At Tennessee, the squeeze on football reporting began in the early 2000s. Suddenly, all reporters had to observe Hudson Field practices from a set of bleachers. Apparently, this rule was designed to stop guys like me from roaming all over the outskirts of the practice field, determining which obscure reserves were getting chewed out/coached up for the next game.
A few years later Tennessee's coaches decided that rookies tended to be a little too candid in their comments to reporters, so interviewing freshmen was forbidden. The coaches also decided that media should only observe the first 20 minutes of practice, which essentially consists of stretching exercises.
I've watched an awful lot of football in my life but I must admit: I've never figured out how to tell the good players from the great ones just by watching them stretch.
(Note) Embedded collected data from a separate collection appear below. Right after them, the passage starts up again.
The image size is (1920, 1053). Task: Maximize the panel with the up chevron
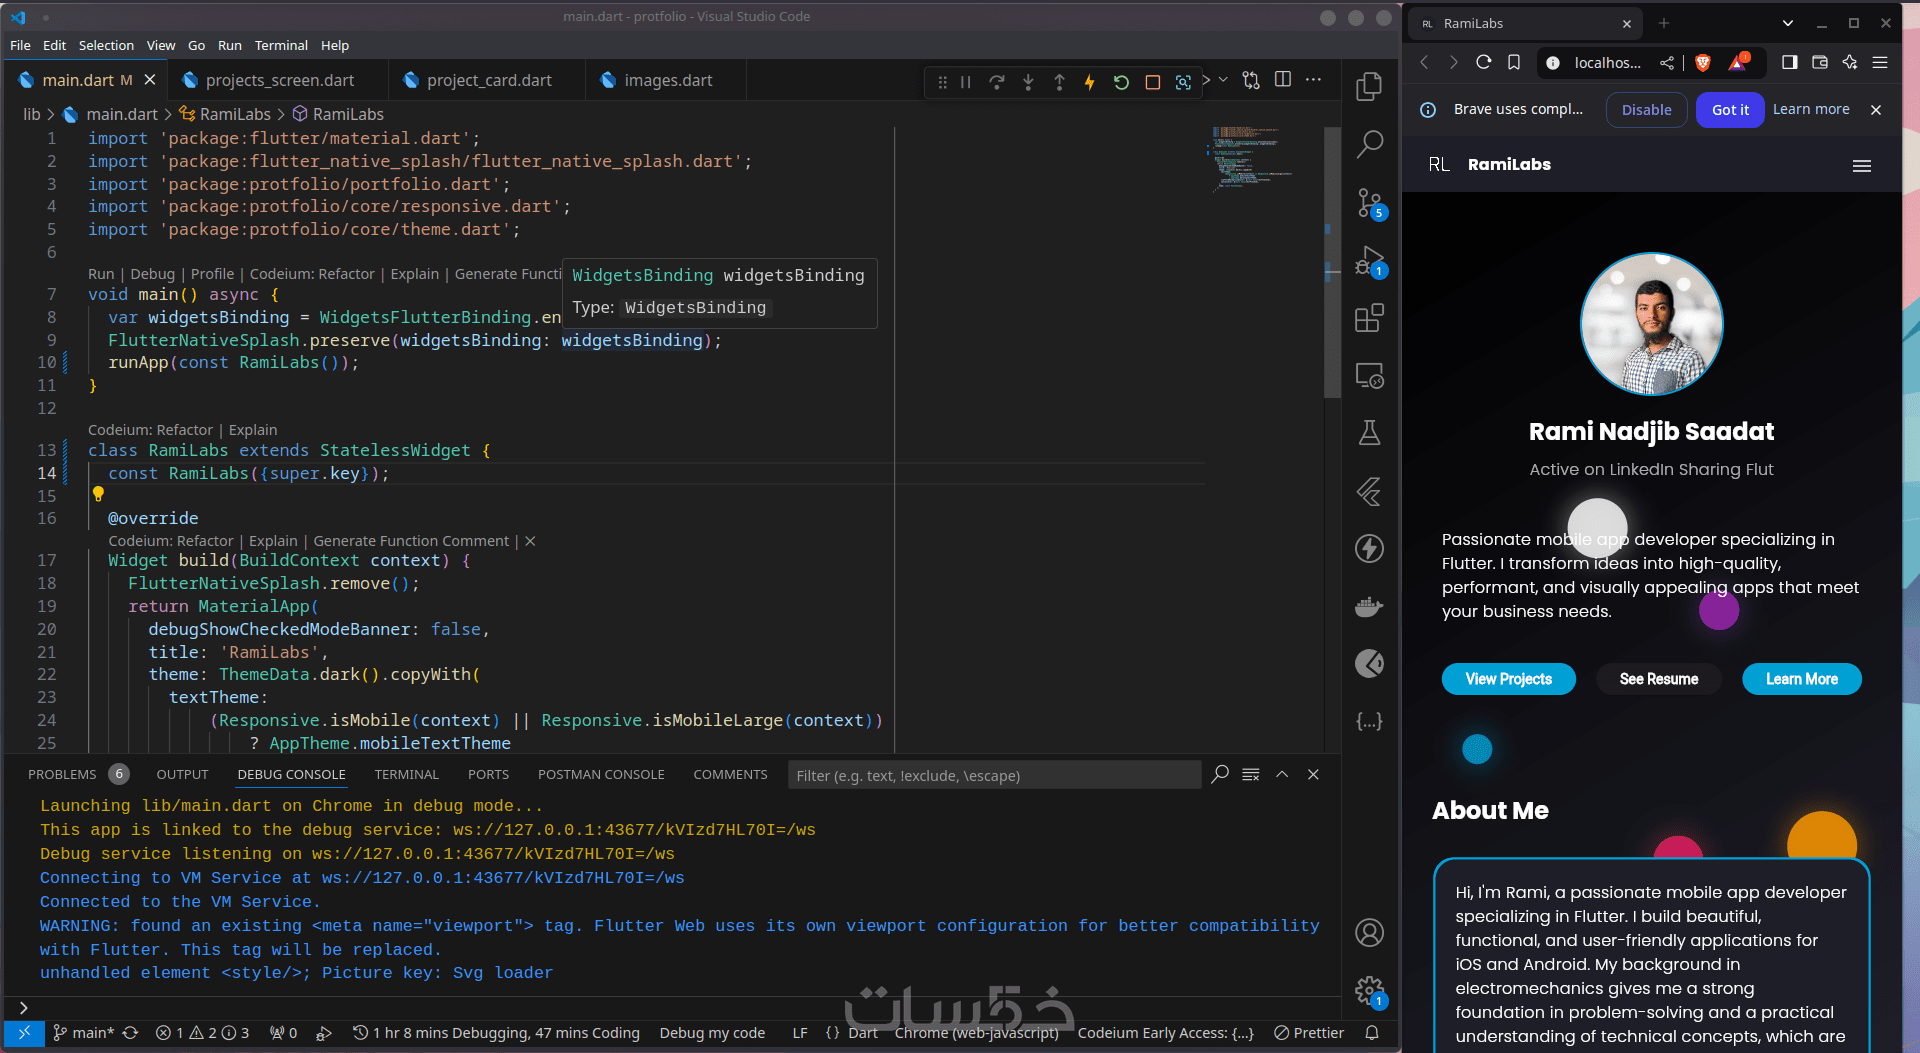pyautogui.click(x=1282, y=774)
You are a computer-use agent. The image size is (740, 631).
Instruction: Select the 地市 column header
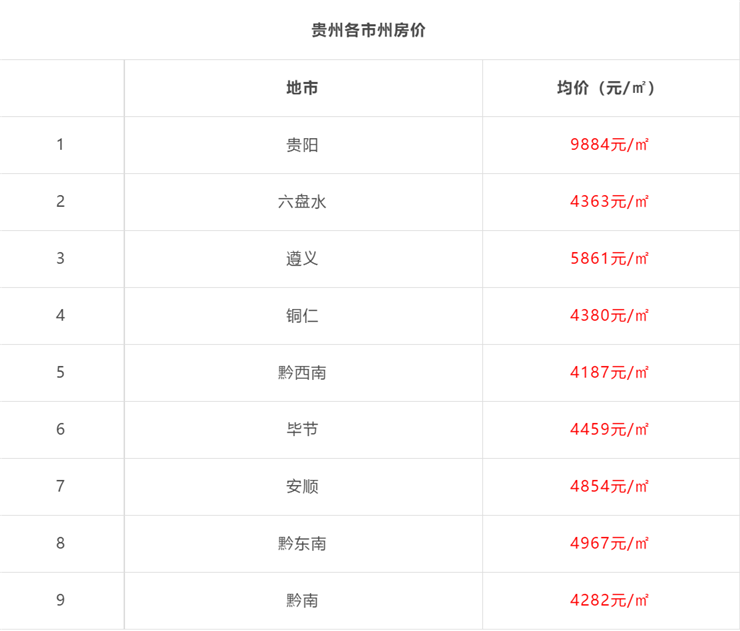pos(302,88)
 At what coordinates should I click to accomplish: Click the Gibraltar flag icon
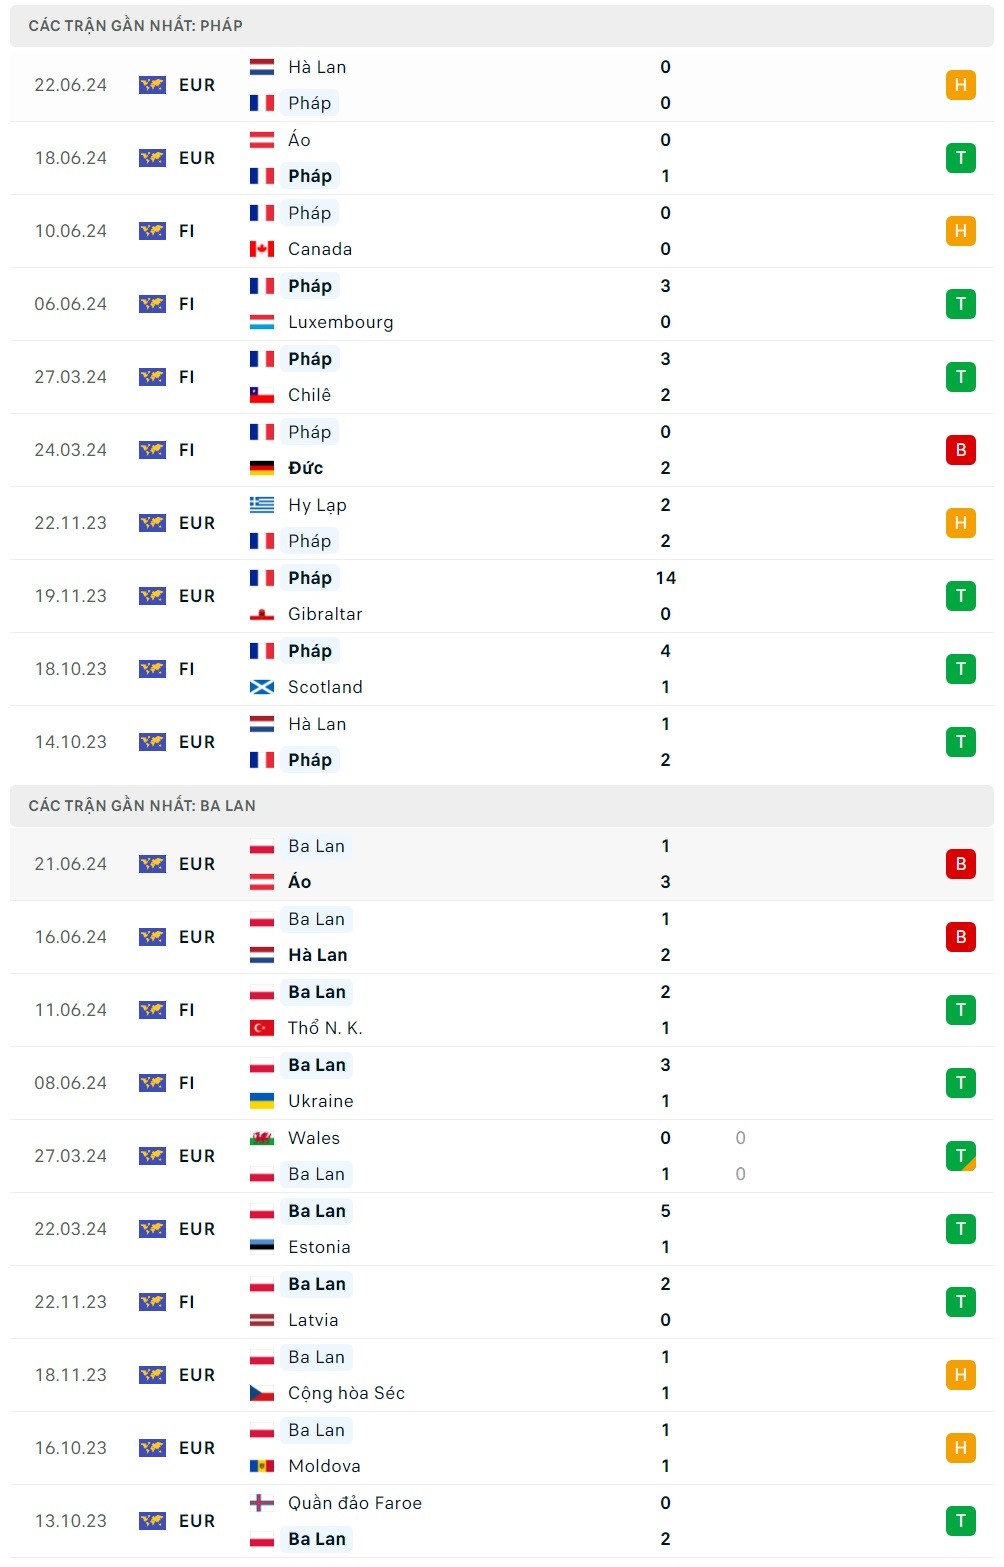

To Phillip Fulmer's credit, he allows reporters to attend Tennessee's scrimmages. That's great for the media and the fans alike, since one scrimmage yields more worthwhile information and insight than five practices.
Some of Fulmer's paranoid peers in the profession won't even give the press that table scrap, however. Alabama's Nick Saban doesn't allow members of the media to attend scrimmages, yet he allows members of the "Tide Pride" donor group to attend them.
Basically, here's the deal: Instead of having a dozen or so professional reporters printing information about his team in their newspapers, Saban has hundreds of non-professionals posting misinformation about his team in their chat rooms.
Makes perfect sense to me.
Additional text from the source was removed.